── DATA TO EXAMINE ──

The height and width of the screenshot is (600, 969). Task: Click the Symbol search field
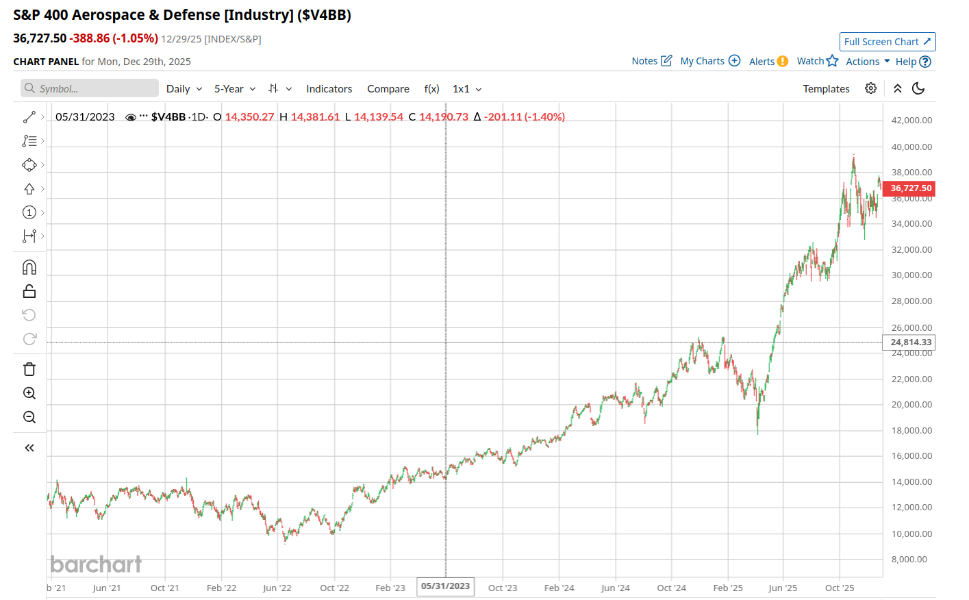90,89
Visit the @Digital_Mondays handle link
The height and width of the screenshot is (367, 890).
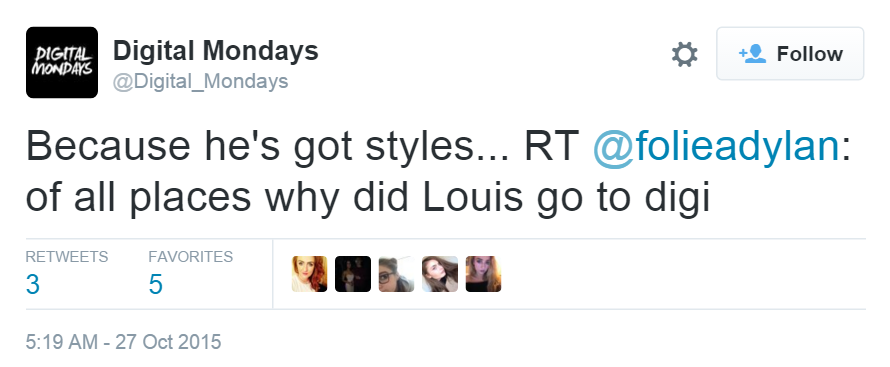[x=200, y=81]
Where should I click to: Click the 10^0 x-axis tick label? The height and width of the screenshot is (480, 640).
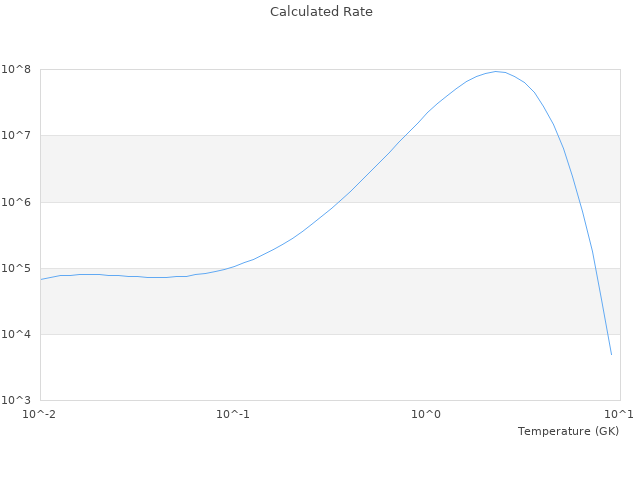coord(427,414)
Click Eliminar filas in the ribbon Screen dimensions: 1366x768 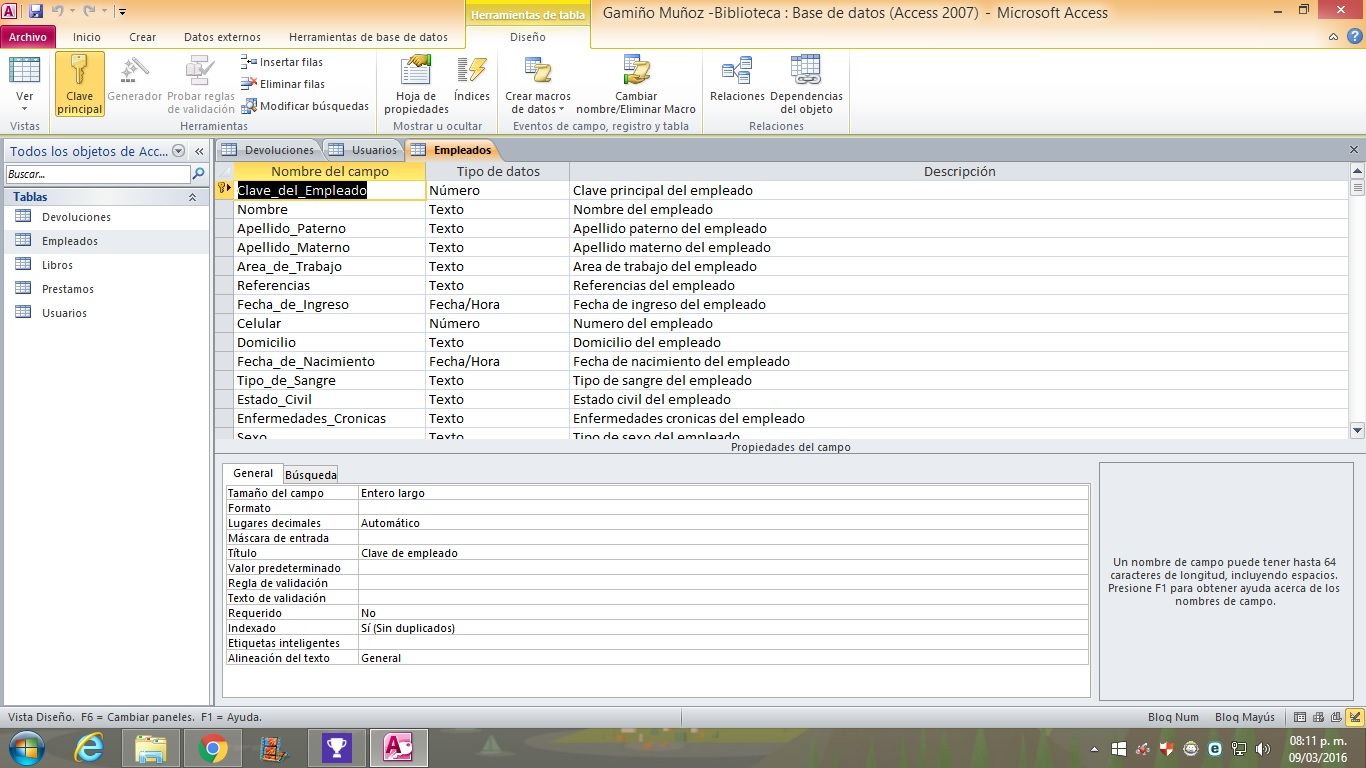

───

# [GOAL OF THE EXERCISE]
Repeat the data word for word, excluding any image.

# [PROBLEM SOLUTION]
The height and width of the screenshot is (600, 969). Task: Click the Symbol search field
90,89
Visit the @Digital_Mondays handle link
The height and width of the screenshot is (367, 890).
[x=200, y=81]
Where should I click to: Click the 10^0 x-axis tick label? The height and width of the screenshot is (480, 640).
coord(427,414)
Click Eliminar filas in the ribbon Screen dimensions: 1366x768 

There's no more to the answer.